Culture: For each species of snake, there is a species, or clan, of Naga. Subspecies (using rattlesnakes as an example, eastern diamondback and western diamondback) are merely different clans. They consider themselves the same kind of Naga, though occasionally it gets to be like Yankees and Red Sox. Each lives in an environment best suited to its corresponding species of snake, and tend to view snakes of a parallel species (rattlesnakes and rattlesnake nagas) as cousins. They do not eat snakes… unless their species happens to eat snakes (bull snakes, etc).

    General clan habits closely mirror the habits of the snake species they correspond to… especially in times of day most active and when they best like to hunt. As said above, they live in environments very similar to those that best favor their corresponding snake… though the Nagas tend to have a better tolerance of environments outside of that ideal than the actual snake would.

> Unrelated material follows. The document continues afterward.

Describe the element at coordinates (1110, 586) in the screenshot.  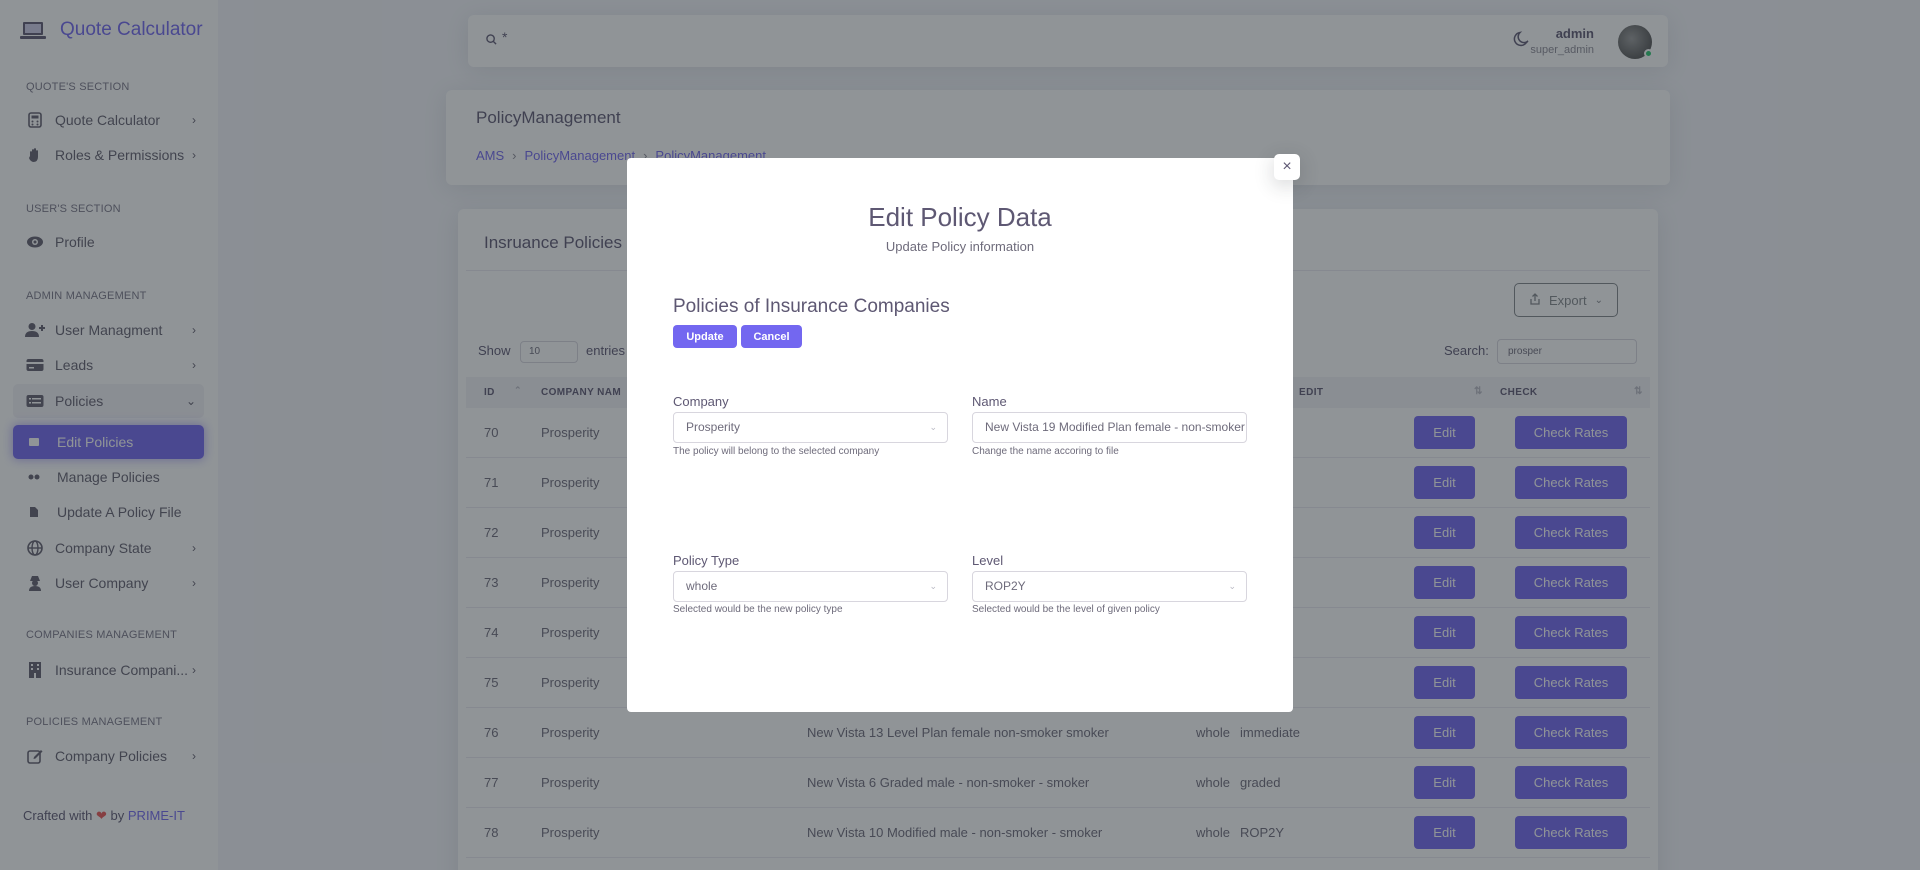
I see `level-select: ROP2Y ⌄` at that location.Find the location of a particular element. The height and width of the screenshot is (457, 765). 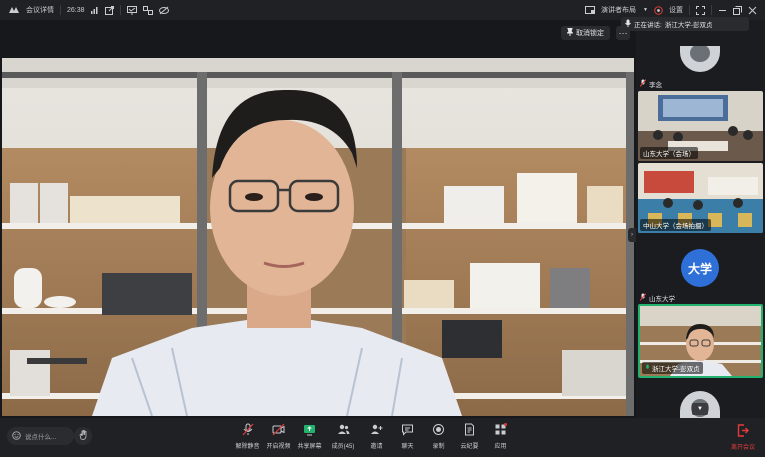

    Most traits are dependent upon the individual clans, and many of them do not divide down neat lines like “venomous” and “constrictor.” For example, trickery. Among the venomous clans, the cobras are very fond of riddles, and consider themselves to have a noble bearing among hunters; the taipans are shy, vicious, and nasty to outsiders, and are quiet and mysterious; the cottonmouths and asps are downright tricksters; the coral snakes and rattlesnakes are brutally direct. Among non-venomous snakes, the bull snakes are very straightforward, with the brass and ability to back it up (in the wild, bull snakes frequently make a meal of their venomous cousins); and the hog-nose clan tends to try to bluff, hide, and misdirect… even if they’re very bad at it (hognose snakes have been called “wanna-be puff adders”). The king snake clan, on the other hand, is very _good_ at bluffing. The same applies to the constrictor clans… the anaconda clan likes to lie in wait for someone to do something stupid, the pythons are, by and large, opportunists, and the boa clans vary on directness from clan to clan, sometimes wildly.